WHAT IS BEING ASKED. In the entries below, the lines from the one with "[combobox] (135, 83)" through the one with "Polityce prywatności (1051, 1880)" are to be copied exactly; both ends count.

Saved data entries:

::::::::::

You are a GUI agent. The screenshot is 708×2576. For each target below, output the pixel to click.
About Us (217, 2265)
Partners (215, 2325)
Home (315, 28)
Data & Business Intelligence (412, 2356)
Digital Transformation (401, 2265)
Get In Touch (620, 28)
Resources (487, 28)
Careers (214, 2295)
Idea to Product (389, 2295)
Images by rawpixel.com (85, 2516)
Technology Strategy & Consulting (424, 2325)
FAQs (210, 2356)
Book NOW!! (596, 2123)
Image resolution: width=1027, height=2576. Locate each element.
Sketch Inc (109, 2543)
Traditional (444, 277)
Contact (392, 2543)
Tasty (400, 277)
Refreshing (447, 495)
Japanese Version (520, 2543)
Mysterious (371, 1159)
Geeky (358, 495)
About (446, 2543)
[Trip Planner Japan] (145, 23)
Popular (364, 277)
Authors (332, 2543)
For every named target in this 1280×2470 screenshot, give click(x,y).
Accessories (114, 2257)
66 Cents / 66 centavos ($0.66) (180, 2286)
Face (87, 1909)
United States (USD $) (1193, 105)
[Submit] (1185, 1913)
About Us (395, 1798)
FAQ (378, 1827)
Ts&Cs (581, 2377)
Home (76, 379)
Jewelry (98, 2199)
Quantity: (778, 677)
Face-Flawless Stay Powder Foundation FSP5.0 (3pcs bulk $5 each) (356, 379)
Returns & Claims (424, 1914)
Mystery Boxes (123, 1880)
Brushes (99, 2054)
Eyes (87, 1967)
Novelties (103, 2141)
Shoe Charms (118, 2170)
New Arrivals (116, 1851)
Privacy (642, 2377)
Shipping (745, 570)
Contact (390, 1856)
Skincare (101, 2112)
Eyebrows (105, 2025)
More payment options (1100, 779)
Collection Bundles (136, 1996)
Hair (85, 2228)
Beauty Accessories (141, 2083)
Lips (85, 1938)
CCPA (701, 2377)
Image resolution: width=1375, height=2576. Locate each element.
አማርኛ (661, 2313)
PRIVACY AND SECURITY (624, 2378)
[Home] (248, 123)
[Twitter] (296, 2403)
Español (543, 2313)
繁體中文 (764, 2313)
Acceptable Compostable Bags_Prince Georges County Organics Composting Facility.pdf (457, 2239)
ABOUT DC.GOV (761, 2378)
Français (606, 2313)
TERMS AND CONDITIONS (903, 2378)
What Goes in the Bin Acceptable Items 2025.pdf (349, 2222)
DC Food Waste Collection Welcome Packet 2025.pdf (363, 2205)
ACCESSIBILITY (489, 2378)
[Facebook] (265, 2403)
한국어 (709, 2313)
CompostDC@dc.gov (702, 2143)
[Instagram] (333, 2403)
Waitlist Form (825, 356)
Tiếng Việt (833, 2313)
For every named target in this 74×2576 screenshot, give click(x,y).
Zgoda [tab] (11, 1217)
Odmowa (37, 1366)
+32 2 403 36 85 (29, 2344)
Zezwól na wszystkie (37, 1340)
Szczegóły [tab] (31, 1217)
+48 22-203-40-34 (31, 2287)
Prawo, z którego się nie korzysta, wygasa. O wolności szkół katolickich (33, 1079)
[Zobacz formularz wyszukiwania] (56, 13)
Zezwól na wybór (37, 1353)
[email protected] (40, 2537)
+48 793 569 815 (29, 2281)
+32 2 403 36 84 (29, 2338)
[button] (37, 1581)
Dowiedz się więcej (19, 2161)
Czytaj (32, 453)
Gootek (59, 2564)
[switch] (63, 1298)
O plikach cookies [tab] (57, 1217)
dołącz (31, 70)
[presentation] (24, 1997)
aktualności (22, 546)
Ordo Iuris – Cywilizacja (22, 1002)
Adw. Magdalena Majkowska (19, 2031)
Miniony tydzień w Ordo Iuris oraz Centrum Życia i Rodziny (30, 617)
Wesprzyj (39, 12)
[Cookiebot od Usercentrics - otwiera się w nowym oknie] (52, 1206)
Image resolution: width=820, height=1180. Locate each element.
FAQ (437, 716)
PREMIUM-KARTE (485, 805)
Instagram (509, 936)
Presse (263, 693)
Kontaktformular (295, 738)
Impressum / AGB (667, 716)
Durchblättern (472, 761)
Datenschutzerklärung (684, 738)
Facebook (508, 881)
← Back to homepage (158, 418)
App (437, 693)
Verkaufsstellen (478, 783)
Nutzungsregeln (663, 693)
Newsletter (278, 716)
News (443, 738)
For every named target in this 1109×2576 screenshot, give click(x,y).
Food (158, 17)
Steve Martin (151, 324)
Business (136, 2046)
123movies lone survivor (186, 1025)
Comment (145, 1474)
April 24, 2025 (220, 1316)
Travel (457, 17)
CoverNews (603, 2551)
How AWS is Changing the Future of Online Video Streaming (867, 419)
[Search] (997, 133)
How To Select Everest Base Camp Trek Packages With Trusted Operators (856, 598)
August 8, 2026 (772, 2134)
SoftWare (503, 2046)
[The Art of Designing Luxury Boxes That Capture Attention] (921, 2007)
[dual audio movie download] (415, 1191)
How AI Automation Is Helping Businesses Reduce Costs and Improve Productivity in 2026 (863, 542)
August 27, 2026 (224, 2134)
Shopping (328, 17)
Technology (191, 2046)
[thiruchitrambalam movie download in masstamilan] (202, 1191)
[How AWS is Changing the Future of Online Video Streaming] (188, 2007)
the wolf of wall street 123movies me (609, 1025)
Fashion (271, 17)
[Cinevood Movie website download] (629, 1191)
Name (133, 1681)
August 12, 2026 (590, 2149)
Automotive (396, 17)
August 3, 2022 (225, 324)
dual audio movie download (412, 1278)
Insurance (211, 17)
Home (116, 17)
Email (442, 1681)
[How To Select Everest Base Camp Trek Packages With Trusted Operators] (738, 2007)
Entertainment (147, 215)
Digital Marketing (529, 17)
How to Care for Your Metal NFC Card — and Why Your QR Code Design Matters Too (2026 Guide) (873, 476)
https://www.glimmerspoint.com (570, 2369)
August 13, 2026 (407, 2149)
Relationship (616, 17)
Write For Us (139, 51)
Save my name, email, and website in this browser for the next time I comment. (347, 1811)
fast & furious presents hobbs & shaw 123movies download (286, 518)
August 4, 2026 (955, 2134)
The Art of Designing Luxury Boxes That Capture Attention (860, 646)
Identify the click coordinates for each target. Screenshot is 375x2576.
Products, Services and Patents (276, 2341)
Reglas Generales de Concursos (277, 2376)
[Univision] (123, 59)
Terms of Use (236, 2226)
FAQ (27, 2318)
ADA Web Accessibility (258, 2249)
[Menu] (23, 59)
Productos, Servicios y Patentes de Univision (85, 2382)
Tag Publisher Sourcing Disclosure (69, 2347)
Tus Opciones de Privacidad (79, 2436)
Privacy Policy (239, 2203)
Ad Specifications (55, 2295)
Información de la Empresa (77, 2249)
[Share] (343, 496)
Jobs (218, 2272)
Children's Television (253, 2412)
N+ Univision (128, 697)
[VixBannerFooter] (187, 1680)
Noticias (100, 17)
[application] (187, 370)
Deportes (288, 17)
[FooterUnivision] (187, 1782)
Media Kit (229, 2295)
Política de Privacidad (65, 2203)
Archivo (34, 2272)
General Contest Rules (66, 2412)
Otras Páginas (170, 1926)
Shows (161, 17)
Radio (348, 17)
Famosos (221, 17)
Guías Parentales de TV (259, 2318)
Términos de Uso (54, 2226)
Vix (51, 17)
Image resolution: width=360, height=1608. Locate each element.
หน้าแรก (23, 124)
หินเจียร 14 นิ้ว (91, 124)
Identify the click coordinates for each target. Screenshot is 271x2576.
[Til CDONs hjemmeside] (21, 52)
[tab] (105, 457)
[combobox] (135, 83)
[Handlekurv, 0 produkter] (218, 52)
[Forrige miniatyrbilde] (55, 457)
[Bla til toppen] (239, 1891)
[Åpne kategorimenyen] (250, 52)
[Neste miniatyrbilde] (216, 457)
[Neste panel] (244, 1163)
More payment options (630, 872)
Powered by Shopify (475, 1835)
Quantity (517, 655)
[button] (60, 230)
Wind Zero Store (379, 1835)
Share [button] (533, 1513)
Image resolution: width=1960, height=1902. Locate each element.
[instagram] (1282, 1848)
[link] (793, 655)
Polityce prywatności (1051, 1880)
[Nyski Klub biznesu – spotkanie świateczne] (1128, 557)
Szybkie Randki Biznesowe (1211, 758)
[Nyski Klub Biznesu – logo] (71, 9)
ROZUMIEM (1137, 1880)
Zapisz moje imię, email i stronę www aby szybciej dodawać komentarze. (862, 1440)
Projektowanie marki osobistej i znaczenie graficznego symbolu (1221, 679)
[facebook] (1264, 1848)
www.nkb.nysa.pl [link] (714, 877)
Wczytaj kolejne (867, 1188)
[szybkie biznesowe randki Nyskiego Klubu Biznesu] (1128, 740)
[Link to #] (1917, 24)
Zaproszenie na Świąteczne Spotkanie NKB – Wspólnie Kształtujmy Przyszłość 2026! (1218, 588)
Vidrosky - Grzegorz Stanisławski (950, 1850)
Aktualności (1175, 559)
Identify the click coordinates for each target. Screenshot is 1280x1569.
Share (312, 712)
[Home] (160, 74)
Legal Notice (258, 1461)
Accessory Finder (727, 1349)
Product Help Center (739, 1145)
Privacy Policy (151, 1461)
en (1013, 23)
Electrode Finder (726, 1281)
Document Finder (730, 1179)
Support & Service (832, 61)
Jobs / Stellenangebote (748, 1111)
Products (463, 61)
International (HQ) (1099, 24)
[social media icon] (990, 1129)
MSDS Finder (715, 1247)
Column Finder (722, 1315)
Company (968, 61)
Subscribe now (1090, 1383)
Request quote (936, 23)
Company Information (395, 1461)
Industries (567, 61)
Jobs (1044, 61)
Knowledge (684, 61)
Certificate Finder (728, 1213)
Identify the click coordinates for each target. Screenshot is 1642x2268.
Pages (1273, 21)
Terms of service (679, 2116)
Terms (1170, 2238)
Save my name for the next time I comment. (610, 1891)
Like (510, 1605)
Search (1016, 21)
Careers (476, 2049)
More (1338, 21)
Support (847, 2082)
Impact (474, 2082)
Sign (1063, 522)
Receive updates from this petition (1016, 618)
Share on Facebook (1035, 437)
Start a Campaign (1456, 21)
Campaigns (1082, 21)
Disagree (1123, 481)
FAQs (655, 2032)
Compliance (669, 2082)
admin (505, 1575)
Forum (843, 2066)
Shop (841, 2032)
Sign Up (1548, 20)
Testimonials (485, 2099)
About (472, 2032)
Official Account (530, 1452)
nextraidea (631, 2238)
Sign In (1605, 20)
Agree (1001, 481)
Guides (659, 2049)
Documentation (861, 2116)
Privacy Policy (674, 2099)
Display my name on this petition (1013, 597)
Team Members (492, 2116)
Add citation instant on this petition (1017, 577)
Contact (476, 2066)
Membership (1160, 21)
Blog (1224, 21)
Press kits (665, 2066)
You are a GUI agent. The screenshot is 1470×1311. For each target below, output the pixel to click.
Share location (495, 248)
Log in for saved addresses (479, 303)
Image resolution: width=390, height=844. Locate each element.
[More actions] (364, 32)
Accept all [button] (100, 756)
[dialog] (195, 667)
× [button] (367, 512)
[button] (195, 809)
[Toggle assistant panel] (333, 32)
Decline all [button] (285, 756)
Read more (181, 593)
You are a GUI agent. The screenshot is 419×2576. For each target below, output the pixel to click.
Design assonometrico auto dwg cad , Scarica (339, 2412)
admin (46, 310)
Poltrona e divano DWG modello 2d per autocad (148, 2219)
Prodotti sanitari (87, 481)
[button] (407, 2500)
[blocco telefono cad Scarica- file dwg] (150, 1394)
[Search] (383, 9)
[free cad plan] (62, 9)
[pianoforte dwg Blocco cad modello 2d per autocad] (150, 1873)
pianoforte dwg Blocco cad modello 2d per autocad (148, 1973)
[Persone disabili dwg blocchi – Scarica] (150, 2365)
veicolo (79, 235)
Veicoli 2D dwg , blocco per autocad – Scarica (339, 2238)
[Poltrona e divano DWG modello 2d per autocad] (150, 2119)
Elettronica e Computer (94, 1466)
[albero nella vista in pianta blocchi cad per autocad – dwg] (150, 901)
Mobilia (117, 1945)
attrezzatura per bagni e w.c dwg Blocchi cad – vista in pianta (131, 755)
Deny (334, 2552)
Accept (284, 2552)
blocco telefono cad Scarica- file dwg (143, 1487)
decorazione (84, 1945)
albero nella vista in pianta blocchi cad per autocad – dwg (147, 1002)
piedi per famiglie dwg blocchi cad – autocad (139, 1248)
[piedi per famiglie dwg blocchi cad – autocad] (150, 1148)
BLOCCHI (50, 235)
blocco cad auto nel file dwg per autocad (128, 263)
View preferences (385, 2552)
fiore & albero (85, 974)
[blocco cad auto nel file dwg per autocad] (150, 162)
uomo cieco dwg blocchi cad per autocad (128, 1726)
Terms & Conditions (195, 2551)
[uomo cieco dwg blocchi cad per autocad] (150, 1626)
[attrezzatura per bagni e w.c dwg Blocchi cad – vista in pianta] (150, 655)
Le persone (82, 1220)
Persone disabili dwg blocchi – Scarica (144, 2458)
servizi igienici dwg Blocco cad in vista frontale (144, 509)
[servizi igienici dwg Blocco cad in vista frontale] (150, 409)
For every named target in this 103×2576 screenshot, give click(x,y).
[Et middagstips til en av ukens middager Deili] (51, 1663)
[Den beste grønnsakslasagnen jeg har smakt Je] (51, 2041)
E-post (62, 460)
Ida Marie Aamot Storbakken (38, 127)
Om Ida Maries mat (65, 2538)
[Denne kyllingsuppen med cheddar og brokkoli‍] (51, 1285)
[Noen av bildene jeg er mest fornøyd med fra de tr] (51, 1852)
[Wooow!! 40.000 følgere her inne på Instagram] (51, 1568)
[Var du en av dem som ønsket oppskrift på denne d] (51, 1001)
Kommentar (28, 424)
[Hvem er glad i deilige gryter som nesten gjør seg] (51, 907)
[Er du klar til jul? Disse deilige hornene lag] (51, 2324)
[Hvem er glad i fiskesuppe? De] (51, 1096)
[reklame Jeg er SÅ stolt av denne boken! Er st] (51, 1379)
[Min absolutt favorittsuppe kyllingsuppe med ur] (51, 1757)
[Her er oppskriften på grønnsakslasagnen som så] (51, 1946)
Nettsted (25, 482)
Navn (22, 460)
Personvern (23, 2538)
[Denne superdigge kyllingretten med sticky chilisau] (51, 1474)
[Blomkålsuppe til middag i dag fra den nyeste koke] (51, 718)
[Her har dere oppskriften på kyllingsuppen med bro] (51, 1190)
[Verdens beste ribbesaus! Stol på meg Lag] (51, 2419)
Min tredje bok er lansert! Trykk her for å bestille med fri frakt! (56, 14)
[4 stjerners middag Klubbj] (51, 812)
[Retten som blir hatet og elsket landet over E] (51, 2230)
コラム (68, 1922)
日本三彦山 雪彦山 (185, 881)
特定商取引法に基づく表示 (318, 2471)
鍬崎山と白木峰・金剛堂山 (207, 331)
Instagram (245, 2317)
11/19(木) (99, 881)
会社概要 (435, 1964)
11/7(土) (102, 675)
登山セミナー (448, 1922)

::::::::::

PROBLEM SOLUTION.
[combobox] (135, 83)
[Handlekurv, 0 produkter] (218, 52)
[Forrige miniatyrbilde] (55, 457)
[Bla til toppen] (239, 1891)
[Åpne kategorimenyen] (250, 52)
[Neste miniatyrbilde] (216, 457)
[Neste panel] (244, 1163)
More payment options (630, 872)
Powered by Shopify (475, 1835)
Quantity (517, 655)
[button] (60, 230)
Wind Zero Store (379, 1835)
Share [button] (533, 1513)
Image resolution: width=1960, height=1902. Locate each element.
[instagram] (1282, 1848)
[link] (793, 655)
Polityce prywatności (1051, 1880)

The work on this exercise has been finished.